Records from a data collection:
=-=-=

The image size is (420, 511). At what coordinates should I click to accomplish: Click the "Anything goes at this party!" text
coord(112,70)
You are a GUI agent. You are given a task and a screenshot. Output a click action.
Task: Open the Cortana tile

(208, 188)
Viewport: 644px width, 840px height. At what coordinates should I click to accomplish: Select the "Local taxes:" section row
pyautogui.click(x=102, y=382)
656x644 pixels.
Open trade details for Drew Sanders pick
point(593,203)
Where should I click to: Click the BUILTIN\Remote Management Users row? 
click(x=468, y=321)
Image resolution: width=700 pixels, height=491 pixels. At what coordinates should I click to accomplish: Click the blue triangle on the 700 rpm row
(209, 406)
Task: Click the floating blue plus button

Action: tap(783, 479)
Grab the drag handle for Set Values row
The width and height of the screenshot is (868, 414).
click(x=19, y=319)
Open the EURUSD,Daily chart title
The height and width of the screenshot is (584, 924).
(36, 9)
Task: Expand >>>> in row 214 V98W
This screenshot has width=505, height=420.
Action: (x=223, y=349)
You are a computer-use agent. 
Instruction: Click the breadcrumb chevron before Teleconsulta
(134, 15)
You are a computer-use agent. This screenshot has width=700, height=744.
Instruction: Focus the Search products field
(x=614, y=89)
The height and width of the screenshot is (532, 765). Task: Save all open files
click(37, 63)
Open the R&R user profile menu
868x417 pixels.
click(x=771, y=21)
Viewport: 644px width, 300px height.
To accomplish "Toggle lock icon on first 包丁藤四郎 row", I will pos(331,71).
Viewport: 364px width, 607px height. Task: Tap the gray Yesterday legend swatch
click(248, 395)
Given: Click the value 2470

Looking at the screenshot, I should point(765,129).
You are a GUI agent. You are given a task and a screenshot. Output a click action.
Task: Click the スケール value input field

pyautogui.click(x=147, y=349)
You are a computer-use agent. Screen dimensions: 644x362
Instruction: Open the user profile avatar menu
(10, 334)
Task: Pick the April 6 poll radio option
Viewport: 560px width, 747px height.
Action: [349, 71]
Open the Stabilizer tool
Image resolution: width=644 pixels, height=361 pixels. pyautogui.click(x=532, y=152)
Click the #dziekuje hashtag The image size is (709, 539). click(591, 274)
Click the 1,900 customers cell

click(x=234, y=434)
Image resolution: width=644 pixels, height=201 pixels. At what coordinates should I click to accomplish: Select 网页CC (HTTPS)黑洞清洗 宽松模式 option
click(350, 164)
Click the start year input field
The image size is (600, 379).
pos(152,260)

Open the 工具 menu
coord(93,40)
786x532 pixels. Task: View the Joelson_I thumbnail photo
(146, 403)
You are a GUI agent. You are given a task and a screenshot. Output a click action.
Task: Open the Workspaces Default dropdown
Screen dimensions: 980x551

=-=-=

What to work on — Quote the records from their first line to the line with "Task: Expand >>>> in row 214 V98W", inclusive, without adding or dropping anything.

Your response —
The image size is (420, 511). At what coordinates should I click to accomplish: Click the "Anything goes at this party!" text
coord(112,70)
You are a GUI agent. You are given a task and a screenshot. Output a click action.
Task: Open the Cortana tile

(208, 188)
Viewport: 644px width, 840px height. At what coordinates should I click to accomplish: Select the "Local taxes:" section row
pyautogui.click(x=102, y=382)
656x644 pixels.
Open trade details for Drew Sanders pick
point(593,203)
Where should I click to: Click the BUILTIN\Remote Management Users row? 
click(x=468, y=321)
Image resolution: width=700 pixels, height=491 pixels. At what coordinates should I click to accomplish: Click the blue triangle on the 700 rpm row
(209, 406)
Task: Click the floating blue plus button

Action: tap(783, 479)
Grab the drag handle for Set Values row
The width and height of the screenshot is (868, 414).
click(x=19, y=319)
Open the EURUSD,Daily chart title
The height and width of the screenshot is (584, 924).
(36, 9)
Task: Expand >>>> in row 214 V98W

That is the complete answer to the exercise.